- **Selection**:
Start

Colliers International suggests alternatives for investors stymied about the current state of the office market

What should investors do in the face of a rapidly changing real estate market? In Colliers International’s headline report for 2016, A View from the Top, experts evaluate what the markets look like now, and how astute investors can take advantage of property alternatives.

‘When evaluating opportunities for 2016, we can look start by looking at two things – which property market drivers have changed, and which have not?’ said Damian Harrington, Head of EMEA Research at Colliers International. ‘Interest rates and expectations, the low availability of investment grade assets, the weight of capital targeting property, demographic pressure and the international search for yield remain unchanged. In contrast, drivers that have changed include an increase in core property prices, improved debt conditions, an increase in development but also higher geo-political and macro uncertainty.’  

The latter is the biggest change in 2016 for the property market, especially in Europe, where the threats to the stability of the EU have scaled-up significantly since 2015. However, even with this volatility, Colliers Global Investor Outlook released at the end of 2015 found that over half of global investors intend to expand property portfolios in 2016, even though just-under half intend to take on more risk.

End

- **Given task 1**:
Decide whether each of these statements agrees with the passage on the 2016 property market, answering yes or no and quoting the words of the passage that settle it: (a) Harrington counts improved debt conditions among the drivers that have changed. (b) The outlook found that fewer than half of global investors intend to expand property portfolios in 2016. (c) The low availability of investment grade assets is listed as a driver that has changed.
The text and the rows below it come from unrelated sources.

- **Data supplied**:
Start

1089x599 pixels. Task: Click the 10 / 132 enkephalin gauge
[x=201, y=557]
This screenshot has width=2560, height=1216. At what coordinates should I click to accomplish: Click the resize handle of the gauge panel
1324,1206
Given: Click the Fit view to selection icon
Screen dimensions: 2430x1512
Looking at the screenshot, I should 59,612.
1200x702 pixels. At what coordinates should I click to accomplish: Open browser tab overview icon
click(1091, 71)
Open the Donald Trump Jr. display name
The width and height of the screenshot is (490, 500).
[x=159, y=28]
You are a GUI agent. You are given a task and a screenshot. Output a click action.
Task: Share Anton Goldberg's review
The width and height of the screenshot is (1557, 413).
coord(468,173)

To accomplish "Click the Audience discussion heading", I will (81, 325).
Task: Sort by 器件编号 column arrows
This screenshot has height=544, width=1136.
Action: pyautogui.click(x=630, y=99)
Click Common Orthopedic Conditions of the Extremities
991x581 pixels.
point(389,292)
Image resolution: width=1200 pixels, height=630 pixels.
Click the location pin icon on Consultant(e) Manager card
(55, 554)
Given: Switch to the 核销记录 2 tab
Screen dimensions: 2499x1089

End

- **Given task 2**:
Retype the part of the rows that opens with the line containing "Image resolution: width=1200" and continues through the last line of the rows.

- **Problem solution 1**:
(a) Yes: "drivers that have changed include an increase in core property prices, improved debt conditions"
(b) No: "over half of global investors intend to expand property portfolios in 2016"
(c) No: "Interest rates and expectations, the low availability of investment grade assets, the weight of capital targeting property, demographic pressure and the international search for yield remain unchanged."

- **Problem solution 2**:
Image resolution: width=1200 pixels, height=630 pixels.
Click the location pin icon on Consultant(e) Manager card
(55, 554)
Given: Switch to the 核销记录 2 tab
Screen dimensions: 2499x1089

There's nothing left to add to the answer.